I this gray rock approach is right. I’d seen them trying to exploit/leverage each person’s own point of passion and drive to get them to try to do stuff only for them. So I was a bit concerned when they were looking to move a few blocks from my home. I did not turn a cold shoulder per se. I’m focused on old friendships and people who or are doing something beyond themselves - that’s who I gravitate towards. But I let that conversation sit and go nowhere, and they are definitely in a better spot now than they would have been near me. I really hope it sticks and have become more encouraging and am also striving to be a better listener. They are family and we share what was an absolutely horrible matriarch in our bloodline - a la @ClutchLinkey 's comment.

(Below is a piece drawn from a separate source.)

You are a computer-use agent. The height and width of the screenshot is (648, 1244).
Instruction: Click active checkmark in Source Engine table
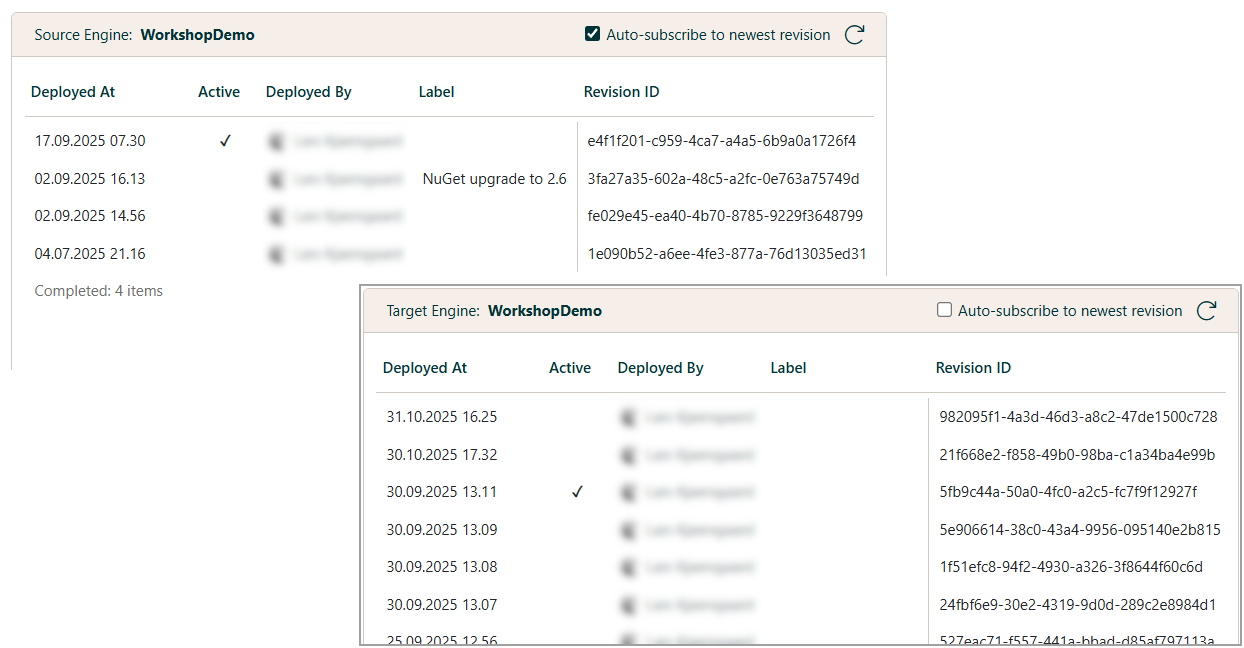225,142
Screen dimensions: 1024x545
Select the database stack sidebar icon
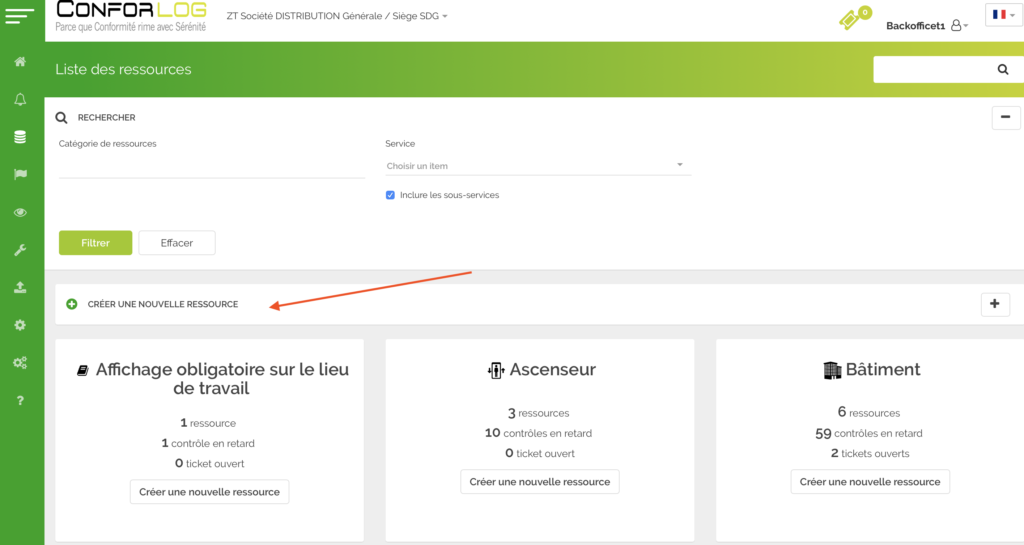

I was going to give an illustration on each case above, and realize while the one episode is shockingly dark and the other is shockingly dark comedy, they don’t help other than to say “Yup. Seen it.”
It’s about addressing years-long patterns of micro-aggressions and I think the last thing you do when the person hasn’t heard you or the people closest to them asking them to stop and to get help. It could bring about a pause and some self reflection. And if it doesn’t, you have still set yourself free.

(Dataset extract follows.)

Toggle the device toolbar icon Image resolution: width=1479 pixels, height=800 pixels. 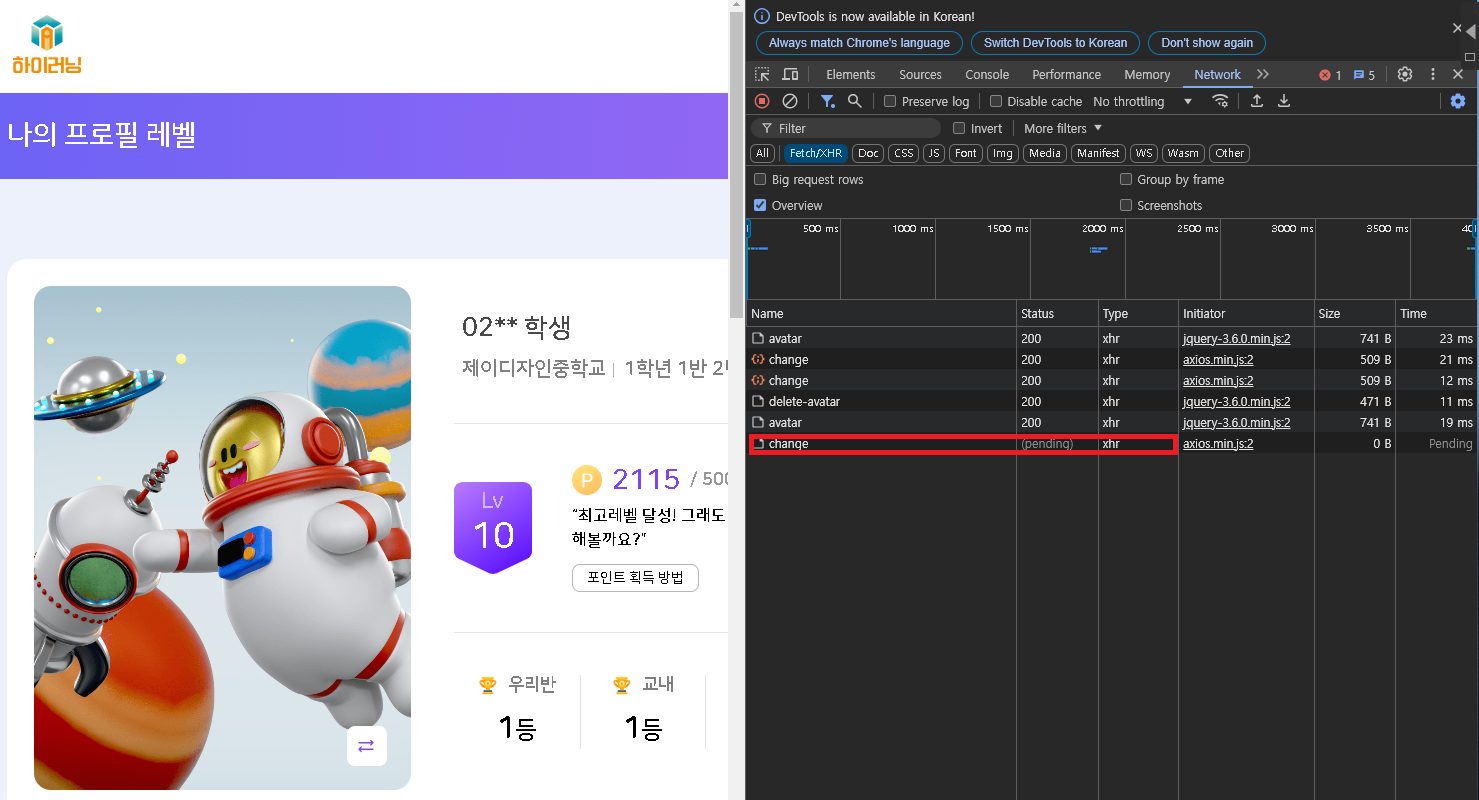coord(790,75)
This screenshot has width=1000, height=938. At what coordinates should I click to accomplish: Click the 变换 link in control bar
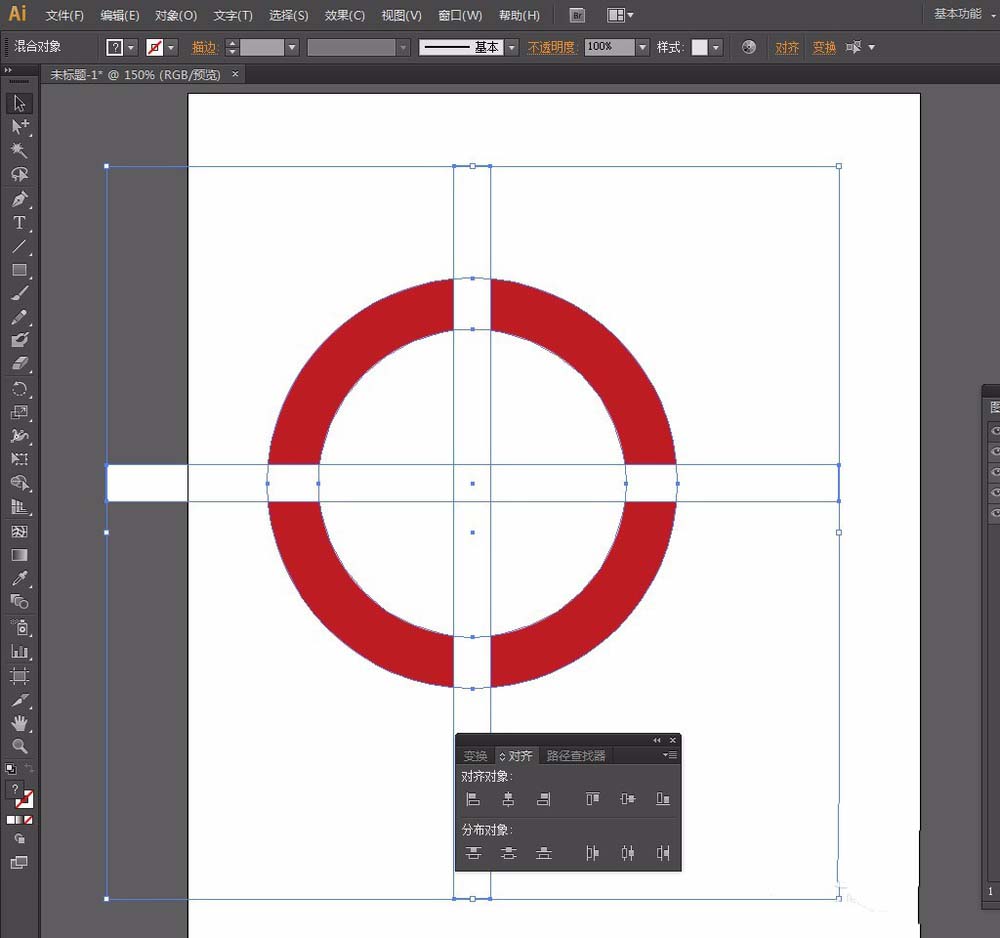(x=824, y=48)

@orenwolf Good points. Thanks for being a moderator.
I can feel this changing in society. Forcing people to be forever bound to their toxic family is being broadly rejected as unhealthy. An NPR presenter got it right for mother’s day this year by telling listeners that (paraphrasing) if you are estranged or not in a place to celebrate your own mother, know that you are loved.
Are you referring to the LP blogger guy who went on a rant after being modded here? Yeah, I saw that and mentioned it in general moderation topic, but it was agreed that more discussion was just feeding the troll. I, however come out smelling like roses!
But what if you’re the type of person who deflects any criticism of yourself by labeling everyone else as a “narcissist”?
Online forums like this one are the first thing that came to mind when reading this post - the internet seems to draw narcissists like flies to honey (or to shit, depending on which site it is.)
I recently took the time to talk to one while he was in the midst of spiraling out, but before he got himself banned, in an attempt to better understand a skewed mentality that is so foreign to mine.
During the entire exchange, he couldn’t stop blaming everyone but himself; he insisted it’s the entire community that has ‘changed for the worst’, that the person whom he verbally attacked was a troll because they dared to disagree with his opinion in a snarky manner, and basically ignored the fact that his own words and actions were problematic.
It was like talking to a spoiled five-year-old with an above average vocabulary.
That second example which you graciously provided is some petty-ass butthurt on a major scale; I cannot fathom the sheer amount self absorption it must take to genuinely think that other people absolutely must listen to and pay attention to them, even if they break the rules and act like jerks.
Well then in that case if you manage to make everyone else go away and no one is left you win a big prize at the end!